The problem>
Filter the data for "will" and copy matching lines.

Records shown>
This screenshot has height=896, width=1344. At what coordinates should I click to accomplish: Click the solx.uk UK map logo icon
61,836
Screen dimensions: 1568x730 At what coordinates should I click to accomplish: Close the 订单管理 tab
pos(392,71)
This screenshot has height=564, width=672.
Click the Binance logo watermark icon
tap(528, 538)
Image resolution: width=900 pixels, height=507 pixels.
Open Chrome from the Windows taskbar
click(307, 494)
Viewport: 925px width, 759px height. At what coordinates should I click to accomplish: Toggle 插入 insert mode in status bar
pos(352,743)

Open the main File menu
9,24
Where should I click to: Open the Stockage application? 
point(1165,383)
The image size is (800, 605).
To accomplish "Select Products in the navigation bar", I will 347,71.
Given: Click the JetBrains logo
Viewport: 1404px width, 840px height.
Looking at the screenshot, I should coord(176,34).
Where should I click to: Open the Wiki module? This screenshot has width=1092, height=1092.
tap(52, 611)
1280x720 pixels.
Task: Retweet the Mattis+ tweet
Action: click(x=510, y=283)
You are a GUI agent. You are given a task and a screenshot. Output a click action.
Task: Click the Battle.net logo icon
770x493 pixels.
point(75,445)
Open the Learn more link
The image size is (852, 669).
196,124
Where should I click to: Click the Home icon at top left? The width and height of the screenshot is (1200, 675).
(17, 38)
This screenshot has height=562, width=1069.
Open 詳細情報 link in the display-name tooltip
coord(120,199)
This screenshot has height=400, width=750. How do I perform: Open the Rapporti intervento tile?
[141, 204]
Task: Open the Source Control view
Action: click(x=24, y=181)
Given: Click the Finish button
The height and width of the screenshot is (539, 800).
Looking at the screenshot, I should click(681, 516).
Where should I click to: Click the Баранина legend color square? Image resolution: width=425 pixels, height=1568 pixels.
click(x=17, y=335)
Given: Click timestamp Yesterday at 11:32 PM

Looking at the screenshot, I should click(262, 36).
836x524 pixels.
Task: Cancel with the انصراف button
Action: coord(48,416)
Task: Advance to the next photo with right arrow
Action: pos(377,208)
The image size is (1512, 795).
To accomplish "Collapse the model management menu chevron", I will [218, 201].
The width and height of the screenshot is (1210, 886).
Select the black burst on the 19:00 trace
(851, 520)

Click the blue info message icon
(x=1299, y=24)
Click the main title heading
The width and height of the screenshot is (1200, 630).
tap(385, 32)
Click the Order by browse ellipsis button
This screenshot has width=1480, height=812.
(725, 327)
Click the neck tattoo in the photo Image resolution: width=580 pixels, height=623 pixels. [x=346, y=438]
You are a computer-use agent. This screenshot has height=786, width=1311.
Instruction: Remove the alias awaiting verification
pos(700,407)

Your solution>
To accomplish "Select Products in the navigation bar", I will 347,71.
To accomplish "Collapse the model management menu chevron", I will [218, 201].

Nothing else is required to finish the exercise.